- ACTIVITY -
Word for word, please restate the lines from the beginning of the data through the line in which "Save my name, email, and" appears.

[Saved entries]
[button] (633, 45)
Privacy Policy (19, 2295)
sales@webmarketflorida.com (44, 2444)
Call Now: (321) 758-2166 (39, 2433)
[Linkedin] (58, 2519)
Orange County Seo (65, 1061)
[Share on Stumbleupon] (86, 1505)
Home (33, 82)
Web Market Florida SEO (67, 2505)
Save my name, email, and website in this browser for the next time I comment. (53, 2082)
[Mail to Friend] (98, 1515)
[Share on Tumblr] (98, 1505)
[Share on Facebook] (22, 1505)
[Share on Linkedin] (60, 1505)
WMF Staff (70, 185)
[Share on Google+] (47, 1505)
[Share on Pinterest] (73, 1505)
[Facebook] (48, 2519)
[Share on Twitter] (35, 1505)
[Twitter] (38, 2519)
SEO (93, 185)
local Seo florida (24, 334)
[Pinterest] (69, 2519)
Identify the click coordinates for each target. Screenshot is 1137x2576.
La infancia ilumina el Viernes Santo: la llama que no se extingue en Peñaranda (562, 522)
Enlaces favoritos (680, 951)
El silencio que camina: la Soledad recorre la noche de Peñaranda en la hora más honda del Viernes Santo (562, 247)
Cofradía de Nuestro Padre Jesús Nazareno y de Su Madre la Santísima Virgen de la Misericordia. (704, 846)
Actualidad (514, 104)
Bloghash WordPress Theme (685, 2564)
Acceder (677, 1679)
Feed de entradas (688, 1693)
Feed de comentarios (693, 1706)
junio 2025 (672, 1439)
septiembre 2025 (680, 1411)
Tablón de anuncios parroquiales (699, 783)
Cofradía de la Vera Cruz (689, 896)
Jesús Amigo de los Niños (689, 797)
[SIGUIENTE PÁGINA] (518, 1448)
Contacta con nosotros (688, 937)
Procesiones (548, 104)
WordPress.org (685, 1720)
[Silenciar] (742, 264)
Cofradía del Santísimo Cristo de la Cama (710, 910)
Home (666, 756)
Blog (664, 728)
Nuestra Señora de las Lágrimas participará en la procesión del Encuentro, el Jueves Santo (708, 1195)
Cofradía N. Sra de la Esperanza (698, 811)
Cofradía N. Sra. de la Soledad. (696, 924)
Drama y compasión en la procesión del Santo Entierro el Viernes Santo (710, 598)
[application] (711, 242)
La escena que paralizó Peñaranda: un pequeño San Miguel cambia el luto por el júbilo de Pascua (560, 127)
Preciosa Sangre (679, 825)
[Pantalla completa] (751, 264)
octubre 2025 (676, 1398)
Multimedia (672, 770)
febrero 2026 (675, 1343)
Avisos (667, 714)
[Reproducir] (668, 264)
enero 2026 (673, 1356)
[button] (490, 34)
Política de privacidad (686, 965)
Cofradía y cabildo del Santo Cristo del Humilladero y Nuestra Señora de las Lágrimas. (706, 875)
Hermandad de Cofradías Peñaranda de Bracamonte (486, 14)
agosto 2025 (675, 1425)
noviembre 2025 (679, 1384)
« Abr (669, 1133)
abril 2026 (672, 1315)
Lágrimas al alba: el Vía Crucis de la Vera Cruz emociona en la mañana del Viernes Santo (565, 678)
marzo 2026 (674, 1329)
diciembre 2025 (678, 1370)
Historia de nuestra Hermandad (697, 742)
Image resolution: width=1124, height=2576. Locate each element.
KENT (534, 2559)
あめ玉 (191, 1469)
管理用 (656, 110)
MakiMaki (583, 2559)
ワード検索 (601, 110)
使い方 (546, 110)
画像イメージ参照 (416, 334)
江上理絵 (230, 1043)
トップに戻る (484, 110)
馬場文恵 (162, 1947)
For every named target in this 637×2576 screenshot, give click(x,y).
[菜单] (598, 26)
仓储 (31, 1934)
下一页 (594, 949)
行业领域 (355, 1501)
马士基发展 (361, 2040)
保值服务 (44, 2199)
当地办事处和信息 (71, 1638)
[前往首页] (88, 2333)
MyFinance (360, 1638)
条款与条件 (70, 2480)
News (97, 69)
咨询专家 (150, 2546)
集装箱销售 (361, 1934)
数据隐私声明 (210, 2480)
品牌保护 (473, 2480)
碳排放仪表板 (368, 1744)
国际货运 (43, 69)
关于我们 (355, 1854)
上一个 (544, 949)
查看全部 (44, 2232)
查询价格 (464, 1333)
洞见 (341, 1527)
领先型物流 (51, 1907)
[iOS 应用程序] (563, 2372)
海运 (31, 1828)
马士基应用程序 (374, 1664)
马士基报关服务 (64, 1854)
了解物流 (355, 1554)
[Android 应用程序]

- SOLUTION FOR THIS TASK -
[button] (633, 45)
Privacy Policy (19, 2295)
sales@webmarketflorida.com (44, 2444)
Call Now: (321) 758-2166 (39, 2433)
[Linkedin] (58, 2519)
Orange County Seo (65, 1061)
[Share on Stumbleupon] (86, 1505)
Home (33, 82)
Web Market Florida SEO (67, 2505)
Save my name, email, and website in this browser for the next time I comment. (53, 2082)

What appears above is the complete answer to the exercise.